Deportes

Respeto al arbitraje

El pasado fin de semana saltó la polémica en la Liga Santander, con los tres penaltis y el gol anulado al Celta ante el Real Madrid. Más allá de las palabras de Aspas, que ya han sido denunciadas al Comité de Competición desde la Comisión de Integridad, la opinión futbolística se ha echado encima de González Fuertes y Cuadra Fernández, quien había sido designado como VAR. Pero, ¿realmente llevan razón?

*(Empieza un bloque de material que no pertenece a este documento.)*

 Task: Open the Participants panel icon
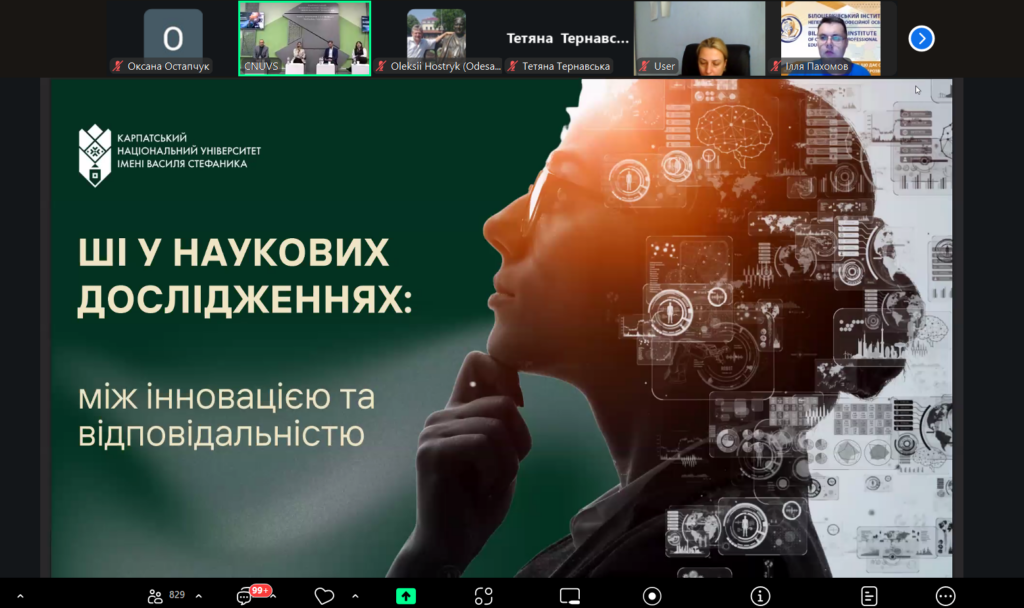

Empecemos por el gol anulado. Las Reglas de Juego establecen que un jugador comete infracción de fuera de juego si interfiere en el balón, un adversario o saca ventaja de un rebote o rechace. El segundo caso es el de la acción de Balaidos, donde Aspas, que en el momento del remate está en posición ilegal, interpone su cuerpo entre Alaba y el balón con el fin de que el defensor no pueda intervenir para evitarlo. Cuadra Fernández acierta al advertir desde el VAR para que el árbitro de campo vea la acción en el monitor.

En cuanto a los penaltis, en ningún sitio del reglamento queda establecido el número máximo de penaltis señalables en un partido o a un equipo. El primer penalti es claro, mientras que en los otros dos la sensación es que el contacto es insuficiente para señalar tiro penal. Hay que recordar que los criterios para señalar la pena máxima son los mismos que para un libre directo normal. Sin embargo, el problema es que los demás juzgamos por una imagen, por lo que no percibimos la intensidad que se pueda juzgar en el campo.

En cuanto al VAR, la entrada a estas jugadas por parte del VAR es imposible debido a dos razones. La primera es que el video arbitraje solo actúa en caso de errores claros y manifiestos, lo cual no es el caso. La segunda es una directriz relacionada con la primera. En el momento que hay contacto, la intensidad del mismo es algo que queda (coletilla que mata a los colegiados) a interpretación del árbitro, por lo que es algo subjetivo no valorable por el VAR.

Por tanto, es más fácil discrepar que criticar, más sencillo debatir que discutir y más noble escuchar que atacar sin miramientos, como Aspas o como los medios de comunicación, la mayoría de Barcelona, que aprovechan todo para un periodismo de bufanda injustificado y miserable.